Need for a JavaScript/ecma262 ToInt32 algorithm explanation

Question

I'm trying to understand how JS engines convert a JS Number (Float64) to a 32-bit signed integer. I read that one can quickly convert a 64 bit float to a 32 bit signed integer with the bitwise OR like:

-8589934590 | 0 // which gives 2

I can't understand where does the 2 come from. According to the spec, the ToInt32 algorithm does this (the bold text is mine, not the spec's):

1. Let number be ? ToNumber(argument): -8589934590 is already a Number
2. If number is NaN, +0, -0, +∞, or -∞, return +0.: No
3. Let int be the Number value that is the same sign as number and whose magnitude is floor(abs(number)): -8589934590 is already an integer
4. Let int32bit be int modulo 2³² Since 2³² is positive the result should also be positive. In JS the remainder operator uses the sign of the left operand, so to get a modulo in this case (where -8589934590 is negative), we negate it: let int32bit = 8589934590 % 2**32 // 4294967294 which has 32 bit length 0b11111111111111111111111111111110
5. If int32bit ≥ 2³¹, return int32bit - 2³²; otherwise return int32bit. int32bit is smaller 2³¹ (since it's negative), so I use int32bit which equals -2 (Even if we consider 0b11111111111111111111111111111110 an unsigned integer, then it's greater 2³¹ and int32bit - 2³² still equals -2

Could someone, please, explain, do I correctly understand the ToInt32 algorithm and the bitwise OR operator?

Answer 1

Your step 4 is wrong. Modulo is defined by the spec as:

The notation “x modulo y” (y must be finite and nonzero) computes a value k of the same sign as y (or zero) such that abs(k) < abs(y) and x-k = q × y for some integer q.

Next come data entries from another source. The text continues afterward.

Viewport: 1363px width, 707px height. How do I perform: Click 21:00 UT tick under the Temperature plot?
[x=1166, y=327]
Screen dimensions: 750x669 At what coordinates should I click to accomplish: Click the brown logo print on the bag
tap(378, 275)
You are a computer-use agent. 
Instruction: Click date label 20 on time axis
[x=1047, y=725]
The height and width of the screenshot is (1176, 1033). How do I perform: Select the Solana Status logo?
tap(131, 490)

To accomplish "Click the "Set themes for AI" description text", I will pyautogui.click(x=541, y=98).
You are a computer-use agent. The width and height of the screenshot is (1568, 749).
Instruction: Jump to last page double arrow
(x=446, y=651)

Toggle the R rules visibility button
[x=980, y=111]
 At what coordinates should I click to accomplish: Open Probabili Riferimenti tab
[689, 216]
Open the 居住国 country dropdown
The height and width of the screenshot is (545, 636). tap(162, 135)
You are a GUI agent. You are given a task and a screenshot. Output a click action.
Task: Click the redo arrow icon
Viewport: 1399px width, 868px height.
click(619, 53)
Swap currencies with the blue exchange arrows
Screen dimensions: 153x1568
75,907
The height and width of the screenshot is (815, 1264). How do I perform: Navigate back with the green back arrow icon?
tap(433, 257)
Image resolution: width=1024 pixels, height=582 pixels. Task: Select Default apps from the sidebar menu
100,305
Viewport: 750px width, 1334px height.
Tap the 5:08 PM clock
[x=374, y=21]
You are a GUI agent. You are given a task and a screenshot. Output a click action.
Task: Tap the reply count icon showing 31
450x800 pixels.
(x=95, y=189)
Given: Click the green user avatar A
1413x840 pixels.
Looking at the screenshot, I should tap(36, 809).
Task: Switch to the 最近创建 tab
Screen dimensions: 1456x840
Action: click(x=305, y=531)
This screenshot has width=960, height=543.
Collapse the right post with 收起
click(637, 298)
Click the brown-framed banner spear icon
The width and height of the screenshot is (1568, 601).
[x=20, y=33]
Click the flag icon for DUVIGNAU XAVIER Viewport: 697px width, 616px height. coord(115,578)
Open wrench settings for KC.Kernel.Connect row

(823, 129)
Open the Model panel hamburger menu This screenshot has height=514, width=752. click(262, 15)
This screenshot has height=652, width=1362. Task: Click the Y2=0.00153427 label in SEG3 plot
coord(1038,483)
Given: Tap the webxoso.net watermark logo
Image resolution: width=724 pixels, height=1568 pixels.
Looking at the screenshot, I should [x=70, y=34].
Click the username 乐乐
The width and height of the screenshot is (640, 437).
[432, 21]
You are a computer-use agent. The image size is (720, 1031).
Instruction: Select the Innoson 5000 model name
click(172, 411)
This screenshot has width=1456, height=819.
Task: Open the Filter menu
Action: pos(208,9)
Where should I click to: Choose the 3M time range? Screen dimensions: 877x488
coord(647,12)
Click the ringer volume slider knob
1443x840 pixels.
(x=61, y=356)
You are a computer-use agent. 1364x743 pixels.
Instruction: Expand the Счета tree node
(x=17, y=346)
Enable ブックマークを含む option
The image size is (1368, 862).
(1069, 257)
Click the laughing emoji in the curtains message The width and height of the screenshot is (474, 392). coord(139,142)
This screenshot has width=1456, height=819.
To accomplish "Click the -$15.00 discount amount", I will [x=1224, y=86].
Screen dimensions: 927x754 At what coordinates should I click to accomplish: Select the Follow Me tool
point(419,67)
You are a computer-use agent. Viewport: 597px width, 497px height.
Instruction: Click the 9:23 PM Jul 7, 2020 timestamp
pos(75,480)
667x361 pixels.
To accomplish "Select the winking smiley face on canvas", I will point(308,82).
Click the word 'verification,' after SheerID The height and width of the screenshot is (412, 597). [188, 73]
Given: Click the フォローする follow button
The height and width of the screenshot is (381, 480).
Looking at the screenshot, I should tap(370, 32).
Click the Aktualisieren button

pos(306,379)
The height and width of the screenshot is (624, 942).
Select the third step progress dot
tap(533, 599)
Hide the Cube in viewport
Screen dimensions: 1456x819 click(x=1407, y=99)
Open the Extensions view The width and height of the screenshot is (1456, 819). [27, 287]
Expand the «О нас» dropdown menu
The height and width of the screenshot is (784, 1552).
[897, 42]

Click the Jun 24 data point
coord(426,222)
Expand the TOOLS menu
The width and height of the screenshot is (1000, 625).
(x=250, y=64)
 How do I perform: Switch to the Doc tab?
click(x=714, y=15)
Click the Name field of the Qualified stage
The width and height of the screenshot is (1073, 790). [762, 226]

So -8589934590 is our x, and 2**32 is our y, from that we also know that k must be positive. If we choose q = -1 we can solve the equation to k = -4294967294. That is however not a valid solution, as k (negative) does not have the same sign as y (positive). If we choose q = -2 instead, we get k = 2.

So for negative numbers x and positive numbers y, q * y will always have to result in a smaller number than x for k to be positive. Thus if we are transforming that to positive numbers (like you did), we are looking for the larger multiple of the number not the smaller one. E.g. if we take 2 % 3, that'll return 2 (2 - 2 = 3 * 0), whereas -2 modulo 3 will return 1 (-2 -1 = 3 * -1).